LPS Sensing Mechanism of Human Astrocytes: Evidence of Functional TLR4 Expression and Requirement of Soluble CD14

ABSTRACT

Among a myriad of pathogen-associated molecular pattern-sensing receptors, toll-like receptors (TLRs) are the principal core sensors of the host. Despite intensive studies for the expression of TLRs and their roles in the central nervous system, controversies remain regarding the expression and the function of TLR4 in human astrocytes.

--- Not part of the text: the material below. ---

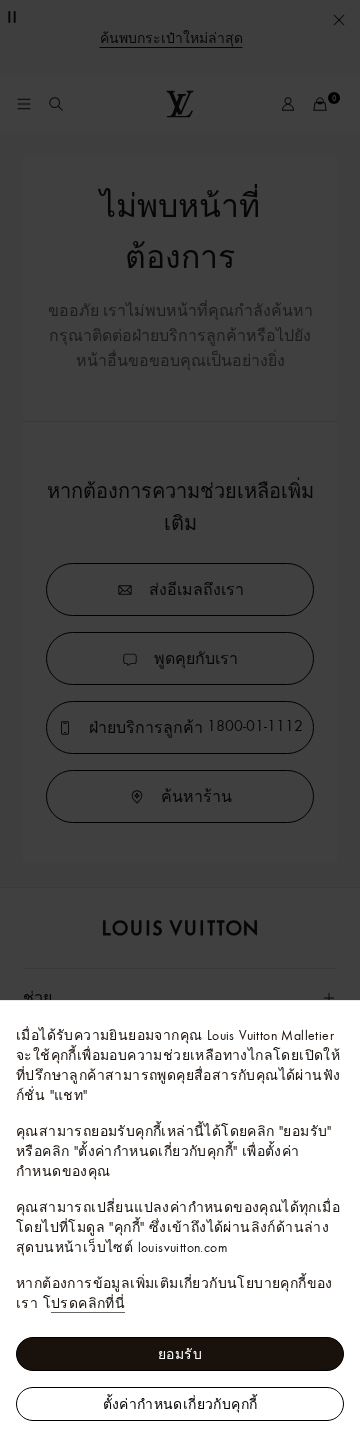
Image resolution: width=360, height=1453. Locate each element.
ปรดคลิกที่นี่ (88, 1303)
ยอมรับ (180, 1354)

In order to clarify this issue, we attempted to verify functional expression of TLR4 in human astrocytes. Using Reverse transcription-polymerase chain reaction (RT-PCR), we confirmed that the human astrocytes express the TLR4 constitutively. To determine the function of TLR4, astrocytes were treated with TLR4 ligand or lipopolysaccharide (LPS), and then inflammatory cytokines expressions were checked using RT-PCR and enzyme-linked immunosorbent assay. Nuclear factor (NF)-κB activation was checked using electrophoretic mobility shift assay. Treatment of astrocytes with LPS increased tumor necrosis factor (TNF)-α, interleukin (IL)-6 and IL-8 expression and induced NF-κB activation. Neutralizing anti-TLR4 antibody blocked the effect of LPS on cytokine production and NF-κB activation in astrocytes. The effect of LPS on cytokine production and NF-κB activation was shown in the presence of serum but not in the absence of serum. Therefore, we investigated the sensing mechanism of LPS in human astrocytes. Human astrocytes were treated with LPS following neutralizing anti-CD14 antibody treatment in the presence of serum. Neutralizing anti-CD14 antibody treatment abolished the effect of LPS on cytokine expression and NF-κB activation. Additionally, supplement of recombinant CD14 in serum-free media induced LPS effect on cytokine production and NF-κB activation. In these results, we showed that human astrocytes constitutively express functional TLR4 and require soluble CD14 to recognize LPS.